I’m a Cristiano Ronaldo fanatic, not a Messi fan. Just like anybody in the same boat as mine, my Ronaldo sentiment has seldom made me agree with, or applaud any Messi performance no matter how good. I’ve always cynically been like, “Ehn ehn, what did he do? My ‘Ororo’ (what most Yoruba peeps nickname Ronaldo) has done and can do better always“. But, yesternight, I got served.
After watching Messi singlehandedly dismantle a German-based artillery with a dint of his undeniable class, awestruck, my soul and heart started clapping, and before I knew it, my hands too had joined, clapping almost ceaselessly for a Messi-moment that stuck on replay.
In a quite tough and balanced 90-minute match that had already seen bouts of biting dribbles from the 27-year old Argentine, it took 3 “massive” minutes of Messi’s interstellar magic and bit-rate thinking to win the keenly contested match between two football heavyweights as it reached its close.
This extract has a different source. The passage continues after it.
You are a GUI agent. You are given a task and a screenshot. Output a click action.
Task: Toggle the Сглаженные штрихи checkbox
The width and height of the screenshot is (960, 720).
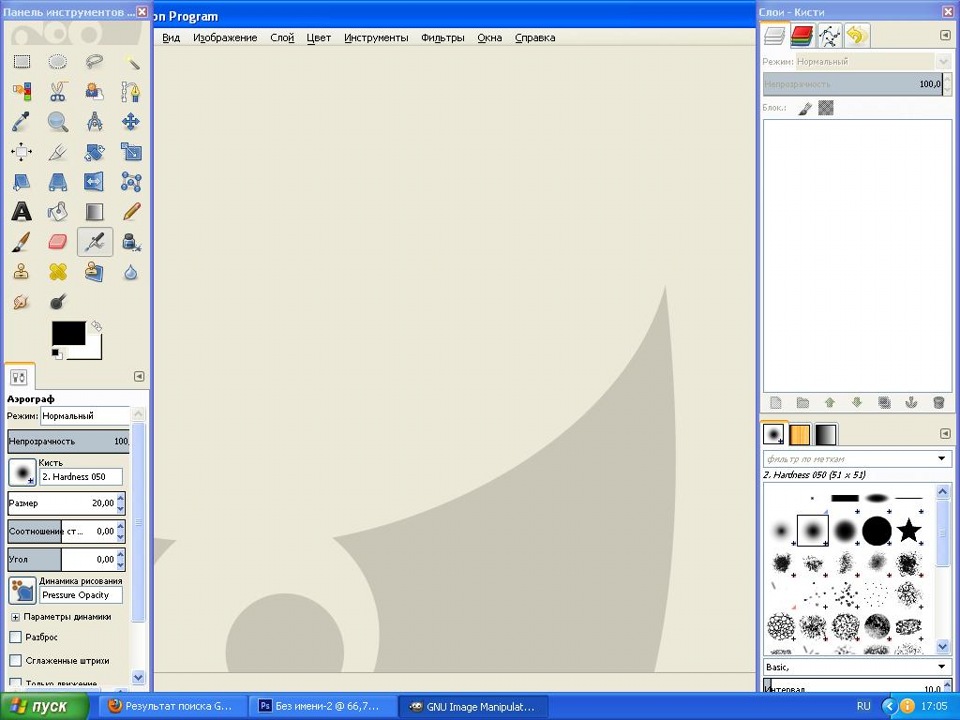point(15,660)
Taking a cue from this mercurial athlete can be a dose of encouragement, I thought.
Messi had just happened again for the umpteenth time in recent footballing history, and I just had to think. There must be more to this guy.
Messi had a discouraging start to his footballing career. It is no news that he had a level of retardation in growth as a teenager, and according to reports, he didn’t even respond well to the growth hormone supplements administered to him at his La Masia Football academy. As a result, he ended up short and stunted, broadly-physiqued and with a lean feet, physical attributes that should normally disqualify him as an athletic and fit footballer, talk more ever becoming the best.
But fortunately, or better still, fatefully, these are the attributes that now make him a monstrous player on the pitch. He is short, but closer to the ground and as such doesn’t fall easily no matter the amount of shoves; his lean feet are now trained to be fleet, and as such makes him breeze past defenders with refined ease; he physique, yes, broad, but stabilizes him against the wind, and ends up having the ability to run and cover more kilometers on the pitch.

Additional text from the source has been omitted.